Seems like modifying this to "rm" should be ok: https://gcc.gnu.org/onlinedocs/gcc/Extended-Asm.html

@AshkanAliabadi, doesnt seem that I can get "rm" to work so just added "memory" to the clobbers list as you suggested.

AshkanAliabadi · 2020-07-15T19:51:54Z

aten/src/ATen/cpu/vec256/vec256_float_neon.h

+      return Vec256<float>(low, high);
+    }
+    else {
+      __at_align32__ float tmp_values[size()];


asignas(32)

OK it seems it is how PyTorch prefers to do it probably a practice from before alignas was added to the language.

AshkanAliabadi · 2020-07-15T19:56:03Z

aten/src/ATen/cpu/vec256/vec256_float_neon.h

+  // this should be removed. TODO (kimishpatel)
+  const float operator[](int idx) const {
+    __at_align32__ float tmp[size()];
+    store(tmp);


We have a store() and a loadu(). You can consider adding aligned versions of these functions for internal use in this class, and then use them where you have control over the alignment of data like here. Just a suggestion.

I dont know for sure if it makes perf difference. It probably avoids address alignment check, but my understanding is that if the address is aligned there is no perf penalty but if it is not then there is one cycle penalty. In x86 if you use aligned vs of load with unaligned address you get exception, not sure if thats the case here but either way it not known to me if this introduces performance penalty.

AshkanAliabadi · 2020-07-15T19:58:59Z

aten/src/ATen/cpu/vec256/vec256_float_neon.h

+  Vec256<float> operator==(const Vec256<float>& other) const {
+    float32x4_t res0, res1;
+    __asm__ (
+        "vceq.f32 %[res0], %[in_0], %[other_in_0]\n\t"


Does this modify the flags register. I think not, but if it does you need to add "cc" to the clobber list.

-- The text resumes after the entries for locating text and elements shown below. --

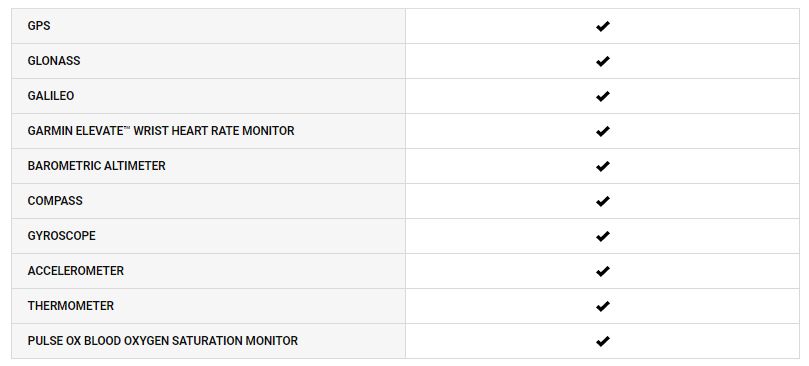This screenshot has height=366, width=809.
Task: Click the Thermometer row checkmark
Action: tap(602, 306)
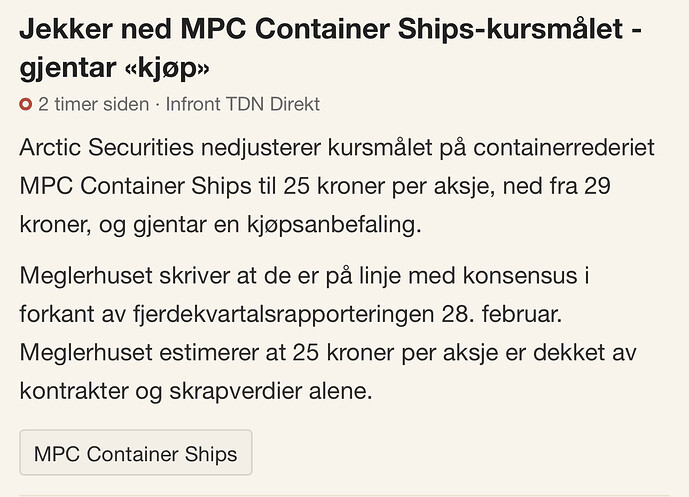Click 'skrapverdier alene' in the last line
The image size is (689, 497).
271,392
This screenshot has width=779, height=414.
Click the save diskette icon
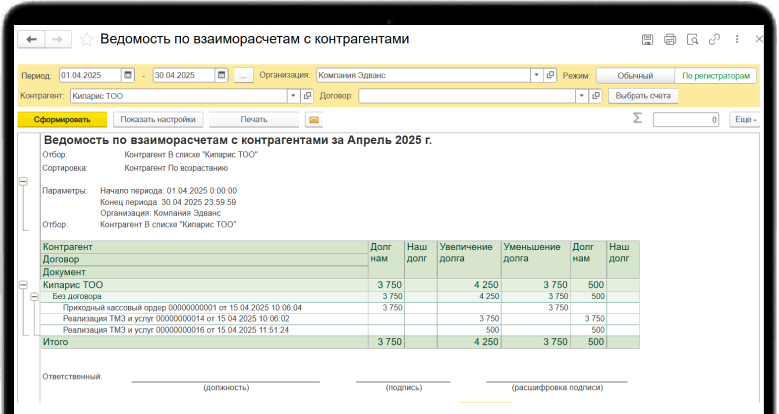[x=647, y=40]
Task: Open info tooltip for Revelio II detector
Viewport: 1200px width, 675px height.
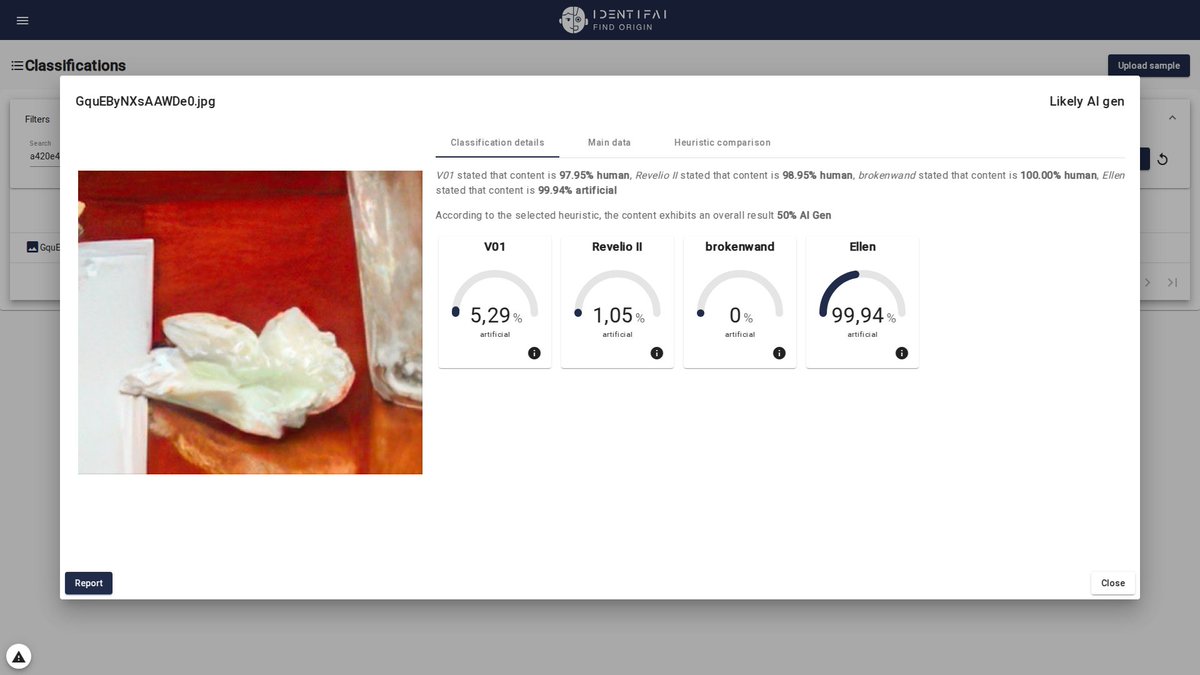Action: coord(657,353)
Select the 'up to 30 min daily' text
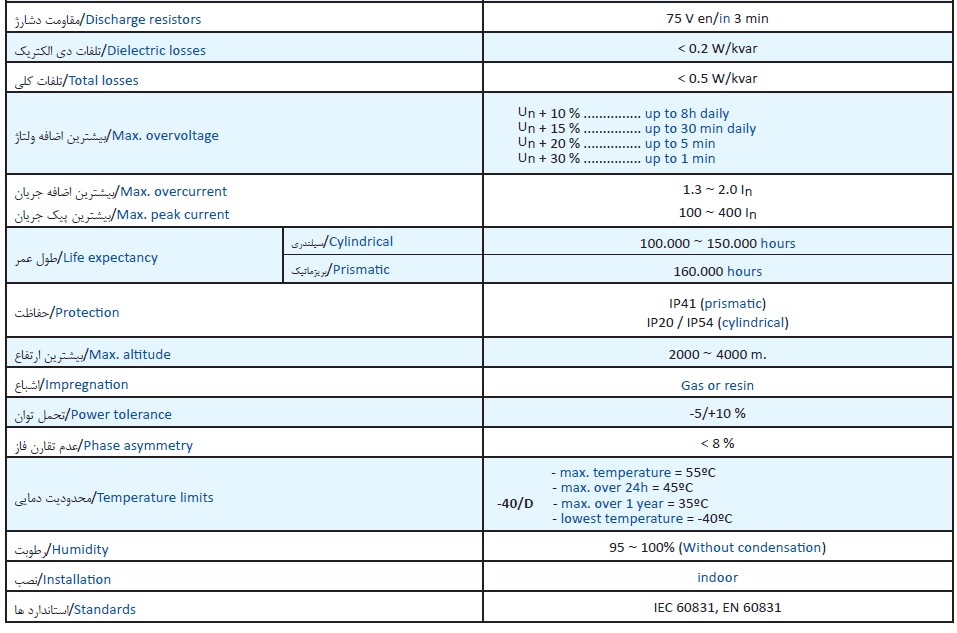This screenshot has height=633, width=957. tap(700, 129)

I will check. Thanks for this catch.

Summary: Due to llvm bug and some unsupported intrinsics we could not directly use intrinsics for implementing aarch32 neon back end for Vec256. Instead we resort to inline assembly. Test Plan: vec256_test run on android phone. Reviewers: Subscribers: Tasks: Tags: Differential Revision: [D22482196](https://our.internmc.facebook.com/intern/diff/D22482196) [ghstack-poisoned]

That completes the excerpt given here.